> **To do**
Where the data below has the string "Next", return the whole line.
● ● ● ●
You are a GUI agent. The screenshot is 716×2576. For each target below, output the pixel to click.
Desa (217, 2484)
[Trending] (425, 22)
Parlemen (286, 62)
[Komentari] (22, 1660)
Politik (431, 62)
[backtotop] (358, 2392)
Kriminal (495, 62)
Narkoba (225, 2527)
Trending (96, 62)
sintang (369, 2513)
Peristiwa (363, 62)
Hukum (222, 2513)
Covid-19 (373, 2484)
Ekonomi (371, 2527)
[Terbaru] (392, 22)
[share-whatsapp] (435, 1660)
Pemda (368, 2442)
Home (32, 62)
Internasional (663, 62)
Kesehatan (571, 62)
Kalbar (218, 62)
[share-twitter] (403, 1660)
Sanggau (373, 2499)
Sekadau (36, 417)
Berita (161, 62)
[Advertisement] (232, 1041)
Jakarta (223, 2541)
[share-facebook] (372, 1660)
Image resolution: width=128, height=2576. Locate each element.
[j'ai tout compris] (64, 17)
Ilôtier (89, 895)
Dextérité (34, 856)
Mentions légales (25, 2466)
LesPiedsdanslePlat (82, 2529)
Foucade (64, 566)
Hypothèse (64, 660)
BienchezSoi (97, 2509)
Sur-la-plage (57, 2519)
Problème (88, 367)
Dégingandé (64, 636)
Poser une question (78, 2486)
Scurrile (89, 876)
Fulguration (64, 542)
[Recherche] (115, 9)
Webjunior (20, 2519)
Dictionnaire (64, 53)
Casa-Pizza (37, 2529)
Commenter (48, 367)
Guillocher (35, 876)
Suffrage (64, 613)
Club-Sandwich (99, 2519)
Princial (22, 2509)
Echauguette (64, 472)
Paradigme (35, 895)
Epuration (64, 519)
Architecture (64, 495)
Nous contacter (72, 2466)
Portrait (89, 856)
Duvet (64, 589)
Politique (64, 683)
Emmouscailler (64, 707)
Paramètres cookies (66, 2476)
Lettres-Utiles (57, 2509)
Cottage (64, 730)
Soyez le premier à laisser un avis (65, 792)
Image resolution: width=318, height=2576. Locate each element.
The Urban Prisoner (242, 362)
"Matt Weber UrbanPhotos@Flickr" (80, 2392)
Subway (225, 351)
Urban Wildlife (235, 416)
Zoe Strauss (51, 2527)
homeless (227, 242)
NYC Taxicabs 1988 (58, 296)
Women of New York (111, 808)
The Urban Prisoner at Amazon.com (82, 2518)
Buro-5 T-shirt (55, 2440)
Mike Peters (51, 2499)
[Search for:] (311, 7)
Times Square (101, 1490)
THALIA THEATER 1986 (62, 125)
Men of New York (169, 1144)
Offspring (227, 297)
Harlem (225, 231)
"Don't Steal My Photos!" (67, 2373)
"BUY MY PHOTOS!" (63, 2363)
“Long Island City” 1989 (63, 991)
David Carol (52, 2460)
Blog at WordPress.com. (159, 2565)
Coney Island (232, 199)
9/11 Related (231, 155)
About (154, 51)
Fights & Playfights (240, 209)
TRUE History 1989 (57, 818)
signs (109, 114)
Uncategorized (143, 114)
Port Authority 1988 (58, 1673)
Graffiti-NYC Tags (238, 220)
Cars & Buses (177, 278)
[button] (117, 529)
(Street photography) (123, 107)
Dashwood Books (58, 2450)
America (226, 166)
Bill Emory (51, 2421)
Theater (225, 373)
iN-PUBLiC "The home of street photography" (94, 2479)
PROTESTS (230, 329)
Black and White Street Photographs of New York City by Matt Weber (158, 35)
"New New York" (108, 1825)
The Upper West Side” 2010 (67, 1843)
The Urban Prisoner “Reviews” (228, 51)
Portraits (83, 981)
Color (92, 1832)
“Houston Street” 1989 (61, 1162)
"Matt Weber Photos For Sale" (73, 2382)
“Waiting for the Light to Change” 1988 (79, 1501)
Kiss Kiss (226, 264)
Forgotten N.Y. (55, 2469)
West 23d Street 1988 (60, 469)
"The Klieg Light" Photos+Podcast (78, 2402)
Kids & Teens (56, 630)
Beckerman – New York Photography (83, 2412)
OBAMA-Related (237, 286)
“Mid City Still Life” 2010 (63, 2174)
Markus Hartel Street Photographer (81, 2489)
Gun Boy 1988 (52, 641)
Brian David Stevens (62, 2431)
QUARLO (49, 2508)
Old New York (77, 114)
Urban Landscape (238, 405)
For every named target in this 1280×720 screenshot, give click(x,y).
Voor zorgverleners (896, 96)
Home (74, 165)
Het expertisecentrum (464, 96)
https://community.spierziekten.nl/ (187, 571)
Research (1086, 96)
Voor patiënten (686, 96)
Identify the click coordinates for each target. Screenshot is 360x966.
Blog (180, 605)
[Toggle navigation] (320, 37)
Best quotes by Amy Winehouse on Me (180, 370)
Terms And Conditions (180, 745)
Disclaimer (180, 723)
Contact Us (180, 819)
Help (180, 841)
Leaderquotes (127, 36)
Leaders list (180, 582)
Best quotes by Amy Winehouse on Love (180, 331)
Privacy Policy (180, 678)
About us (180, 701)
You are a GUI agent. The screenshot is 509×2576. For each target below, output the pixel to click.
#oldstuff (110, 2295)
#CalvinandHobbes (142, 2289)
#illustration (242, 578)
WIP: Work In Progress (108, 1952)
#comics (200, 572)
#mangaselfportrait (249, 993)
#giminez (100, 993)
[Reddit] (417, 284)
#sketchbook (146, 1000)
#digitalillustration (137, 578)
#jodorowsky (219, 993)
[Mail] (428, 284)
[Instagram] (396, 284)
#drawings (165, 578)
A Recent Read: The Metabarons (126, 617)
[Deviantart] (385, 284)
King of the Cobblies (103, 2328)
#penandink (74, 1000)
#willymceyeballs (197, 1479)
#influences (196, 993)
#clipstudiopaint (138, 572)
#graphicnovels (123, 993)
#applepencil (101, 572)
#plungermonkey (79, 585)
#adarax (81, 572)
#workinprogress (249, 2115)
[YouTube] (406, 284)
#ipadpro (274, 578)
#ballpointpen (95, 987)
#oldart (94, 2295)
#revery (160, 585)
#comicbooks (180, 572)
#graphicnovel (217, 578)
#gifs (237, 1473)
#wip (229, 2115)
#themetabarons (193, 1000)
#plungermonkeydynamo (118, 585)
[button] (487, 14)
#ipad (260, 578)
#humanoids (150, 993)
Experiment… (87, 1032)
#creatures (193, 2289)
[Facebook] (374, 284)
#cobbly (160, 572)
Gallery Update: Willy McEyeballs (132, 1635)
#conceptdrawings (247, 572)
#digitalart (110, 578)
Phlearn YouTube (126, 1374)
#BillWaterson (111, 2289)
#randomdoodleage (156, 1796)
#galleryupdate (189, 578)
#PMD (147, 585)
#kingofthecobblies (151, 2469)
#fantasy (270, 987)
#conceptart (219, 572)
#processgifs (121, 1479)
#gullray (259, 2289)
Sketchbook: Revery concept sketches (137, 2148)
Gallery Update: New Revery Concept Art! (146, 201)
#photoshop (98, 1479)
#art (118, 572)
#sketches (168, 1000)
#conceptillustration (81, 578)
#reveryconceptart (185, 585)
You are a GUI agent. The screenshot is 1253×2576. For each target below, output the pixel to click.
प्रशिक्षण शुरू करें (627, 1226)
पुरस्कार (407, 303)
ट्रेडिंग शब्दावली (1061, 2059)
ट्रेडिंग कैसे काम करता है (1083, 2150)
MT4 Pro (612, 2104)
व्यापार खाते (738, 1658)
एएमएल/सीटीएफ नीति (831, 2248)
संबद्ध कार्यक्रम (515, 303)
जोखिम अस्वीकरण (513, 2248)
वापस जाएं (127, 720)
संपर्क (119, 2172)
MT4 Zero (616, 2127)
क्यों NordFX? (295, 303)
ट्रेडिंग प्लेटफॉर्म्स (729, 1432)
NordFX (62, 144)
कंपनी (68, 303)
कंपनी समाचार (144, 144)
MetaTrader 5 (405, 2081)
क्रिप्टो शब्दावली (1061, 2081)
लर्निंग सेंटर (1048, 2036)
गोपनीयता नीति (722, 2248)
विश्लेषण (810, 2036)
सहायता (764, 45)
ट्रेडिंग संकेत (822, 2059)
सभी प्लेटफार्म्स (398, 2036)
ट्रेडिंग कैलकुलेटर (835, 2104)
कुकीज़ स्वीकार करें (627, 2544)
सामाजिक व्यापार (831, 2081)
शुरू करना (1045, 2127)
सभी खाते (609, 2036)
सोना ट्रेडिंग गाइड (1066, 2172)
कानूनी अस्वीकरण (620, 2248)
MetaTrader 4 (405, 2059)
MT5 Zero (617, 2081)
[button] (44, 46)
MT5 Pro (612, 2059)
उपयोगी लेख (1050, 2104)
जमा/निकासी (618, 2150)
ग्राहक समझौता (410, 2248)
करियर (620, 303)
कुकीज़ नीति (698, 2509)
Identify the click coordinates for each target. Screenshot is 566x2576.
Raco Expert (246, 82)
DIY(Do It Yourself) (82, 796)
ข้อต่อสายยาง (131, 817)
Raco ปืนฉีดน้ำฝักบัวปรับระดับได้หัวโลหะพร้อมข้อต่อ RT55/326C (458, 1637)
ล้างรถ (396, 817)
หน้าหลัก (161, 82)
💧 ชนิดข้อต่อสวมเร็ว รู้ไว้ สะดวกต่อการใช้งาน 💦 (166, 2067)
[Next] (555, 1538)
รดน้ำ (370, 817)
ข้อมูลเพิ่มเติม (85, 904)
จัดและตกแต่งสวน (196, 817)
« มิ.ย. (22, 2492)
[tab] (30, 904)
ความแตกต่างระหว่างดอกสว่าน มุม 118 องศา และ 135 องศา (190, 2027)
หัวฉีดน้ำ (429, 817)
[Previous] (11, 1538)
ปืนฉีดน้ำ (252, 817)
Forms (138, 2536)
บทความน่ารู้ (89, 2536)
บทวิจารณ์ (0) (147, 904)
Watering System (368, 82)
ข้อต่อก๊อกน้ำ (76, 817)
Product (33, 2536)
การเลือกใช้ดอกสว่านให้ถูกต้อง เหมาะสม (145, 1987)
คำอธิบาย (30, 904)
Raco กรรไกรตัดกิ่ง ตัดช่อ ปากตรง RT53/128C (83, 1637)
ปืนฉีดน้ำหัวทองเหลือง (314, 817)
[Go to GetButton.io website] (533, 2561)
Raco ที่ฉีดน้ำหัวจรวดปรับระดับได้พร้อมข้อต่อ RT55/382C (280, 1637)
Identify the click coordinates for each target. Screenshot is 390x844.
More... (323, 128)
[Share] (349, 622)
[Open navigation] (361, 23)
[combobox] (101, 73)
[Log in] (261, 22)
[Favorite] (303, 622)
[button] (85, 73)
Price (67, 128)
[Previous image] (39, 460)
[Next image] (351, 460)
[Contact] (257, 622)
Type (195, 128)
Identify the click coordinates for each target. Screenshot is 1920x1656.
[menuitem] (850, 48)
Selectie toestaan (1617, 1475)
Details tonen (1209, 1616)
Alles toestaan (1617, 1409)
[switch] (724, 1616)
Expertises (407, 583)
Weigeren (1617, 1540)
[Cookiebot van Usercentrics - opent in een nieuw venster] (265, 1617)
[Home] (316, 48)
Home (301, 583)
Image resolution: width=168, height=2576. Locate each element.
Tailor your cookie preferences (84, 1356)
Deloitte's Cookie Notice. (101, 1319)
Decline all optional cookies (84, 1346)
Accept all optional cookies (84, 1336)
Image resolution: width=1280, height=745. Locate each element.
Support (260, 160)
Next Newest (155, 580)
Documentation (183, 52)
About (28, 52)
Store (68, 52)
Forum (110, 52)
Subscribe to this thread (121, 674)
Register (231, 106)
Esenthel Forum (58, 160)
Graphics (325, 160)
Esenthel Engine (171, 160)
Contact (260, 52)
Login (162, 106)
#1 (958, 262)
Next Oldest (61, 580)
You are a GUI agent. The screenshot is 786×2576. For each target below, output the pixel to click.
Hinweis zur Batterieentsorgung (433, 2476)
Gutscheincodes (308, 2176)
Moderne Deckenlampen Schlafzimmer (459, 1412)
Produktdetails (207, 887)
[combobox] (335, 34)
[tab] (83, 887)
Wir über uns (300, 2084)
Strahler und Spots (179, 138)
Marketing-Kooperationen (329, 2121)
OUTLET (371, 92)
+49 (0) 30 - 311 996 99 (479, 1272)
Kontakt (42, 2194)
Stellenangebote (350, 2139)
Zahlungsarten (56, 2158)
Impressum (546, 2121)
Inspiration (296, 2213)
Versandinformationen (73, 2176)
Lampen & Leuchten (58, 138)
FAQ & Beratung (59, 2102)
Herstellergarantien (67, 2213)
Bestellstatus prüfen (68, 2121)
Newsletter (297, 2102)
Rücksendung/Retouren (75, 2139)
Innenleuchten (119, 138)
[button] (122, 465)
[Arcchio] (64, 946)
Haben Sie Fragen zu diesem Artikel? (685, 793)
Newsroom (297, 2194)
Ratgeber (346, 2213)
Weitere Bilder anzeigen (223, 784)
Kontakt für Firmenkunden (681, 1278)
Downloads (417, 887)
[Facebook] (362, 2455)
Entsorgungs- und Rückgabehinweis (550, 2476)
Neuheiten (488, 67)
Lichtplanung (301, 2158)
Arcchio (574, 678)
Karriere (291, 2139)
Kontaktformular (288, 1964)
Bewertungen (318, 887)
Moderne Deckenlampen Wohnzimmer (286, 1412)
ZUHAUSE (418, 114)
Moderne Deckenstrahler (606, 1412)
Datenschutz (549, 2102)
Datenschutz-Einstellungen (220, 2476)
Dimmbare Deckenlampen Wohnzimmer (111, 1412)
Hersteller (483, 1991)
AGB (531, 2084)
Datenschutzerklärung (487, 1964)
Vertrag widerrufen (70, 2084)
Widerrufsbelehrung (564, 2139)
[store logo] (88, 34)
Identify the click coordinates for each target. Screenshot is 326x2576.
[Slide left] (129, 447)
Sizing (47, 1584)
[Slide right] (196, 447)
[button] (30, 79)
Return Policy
● ● ● ●
> **Exercise result**
[Next] (555, 1538)
[Next image] (351, 460)
Next Newest (155, 580)
Next Oldest (61, 580)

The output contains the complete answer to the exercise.